*SELECTED TEXT:*
----------------

Tiles are joined by placing the adhesive on the middle protruding
convex layer of one tile onto the convex edge of the adjoining one
and bonding the two together in the middle, leaving no need for
bottom adhesion.
[0024] U.S. Pat. No. 6,751,912 discloses a modular interlocking
tile and flooring system. Each tile is adapted to be coupled to
another interlocking tile. Each tile includes a body having a
playing surface and two male and two female interlocking sides. The
interlocking mechanism is adapted to allow the modular interlocking
tiles to connect together in a staggered fashion.
[0025] U.S. Pat. No. 6,802,159 discloses a roll-up tile system.
Individual tiles lock together in a manner to form a plurality of
non-bendable tile joints. The tile includes a hinge or fold line
along a second axis. The hinges allow the multi-tile surface to be
rolled up into a hollow tube from any direction along one of the
axes. The rolled up floor panel consists of a plurality of tile
panels.

----------------

*SET EXERCISE 1:*
Using the tile flooring excerpt, list every part that a tile in the system of U.S. Pat. No. 6,751,912 is said to include.
*SET EXERCISE 2:*
Summarize the tile flooring excerpt in two sentences.
*SET EXERCISE 3:*
In the tile flooring excerpt, what shape can the multi-tile surface of the roll-up system be rolled into?

----------------

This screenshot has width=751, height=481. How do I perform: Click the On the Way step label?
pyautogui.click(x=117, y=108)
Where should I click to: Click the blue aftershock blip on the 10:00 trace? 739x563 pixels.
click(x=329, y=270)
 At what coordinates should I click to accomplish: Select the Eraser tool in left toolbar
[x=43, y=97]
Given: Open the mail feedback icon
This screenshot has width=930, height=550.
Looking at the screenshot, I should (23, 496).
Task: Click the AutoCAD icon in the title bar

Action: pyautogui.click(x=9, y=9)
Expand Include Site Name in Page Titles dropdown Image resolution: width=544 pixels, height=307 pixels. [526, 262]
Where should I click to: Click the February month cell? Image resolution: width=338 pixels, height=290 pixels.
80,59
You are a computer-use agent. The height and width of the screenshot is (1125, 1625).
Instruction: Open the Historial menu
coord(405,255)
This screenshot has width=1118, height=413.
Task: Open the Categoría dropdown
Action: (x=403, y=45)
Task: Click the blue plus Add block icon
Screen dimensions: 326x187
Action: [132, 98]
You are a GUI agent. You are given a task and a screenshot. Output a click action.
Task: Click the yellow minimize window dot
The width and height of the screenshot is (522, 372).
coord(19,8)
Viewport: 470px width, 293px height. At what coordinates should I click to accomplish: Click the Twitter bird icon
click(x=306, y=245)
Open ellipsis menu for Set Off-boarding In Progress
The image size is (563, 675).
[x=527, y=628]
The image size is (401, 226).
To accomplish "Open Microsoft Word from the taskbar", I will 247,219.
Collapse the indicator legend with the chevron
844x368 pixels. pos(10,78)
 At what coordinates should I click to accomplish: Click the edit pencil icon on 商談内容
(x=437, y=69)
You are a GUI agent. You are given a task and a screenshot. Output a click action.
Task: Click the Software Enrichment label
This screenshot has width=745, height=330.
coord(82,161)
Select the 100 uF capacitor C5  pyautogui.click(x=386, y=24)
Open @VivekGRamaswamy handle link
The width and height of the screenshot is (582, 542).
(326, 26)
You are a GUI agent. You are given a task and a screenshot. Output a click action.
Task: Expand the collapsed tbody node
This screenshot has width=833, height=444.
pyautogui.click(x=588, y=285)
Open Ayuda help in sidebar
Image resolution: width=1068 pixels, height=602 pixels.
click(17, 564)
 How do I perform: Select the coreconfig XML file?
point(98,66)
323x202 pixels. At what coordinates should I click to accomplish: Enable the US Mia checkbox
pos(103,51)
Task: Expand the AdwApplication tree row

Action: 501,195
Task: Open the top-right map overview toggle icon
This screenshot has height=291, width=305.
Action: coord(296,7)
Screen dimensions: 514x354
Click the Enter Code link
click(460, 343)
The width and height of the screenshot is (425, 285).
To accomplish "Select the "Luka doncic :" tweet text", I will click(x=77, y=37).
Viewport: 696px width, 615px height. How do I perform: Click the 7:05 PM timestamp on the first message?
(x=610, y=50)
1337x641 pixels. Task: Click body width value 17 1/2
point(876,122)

----------------

*FINISHED ANSWER 1:*
- A body
- A playing surface
- Two male interlocking sides
- Two female interlocking sides

*FINISHED ANSWER 2:*
Tiles can be joined by bonding adhesive between the convex edges of adjoining tiles, so no bottom adhesion is needed. U.S. Pat. No. 6,751,912 covers modular tiles whose male and female interlocking sides connect in a staggered fashion, and U.S. Pat. No. 6,802,159 covers a roll-up system whose hinges let the multi-tile surface be rolled into a hollow tube.

*FINISHED ANSWER 3:*
A hollow tube.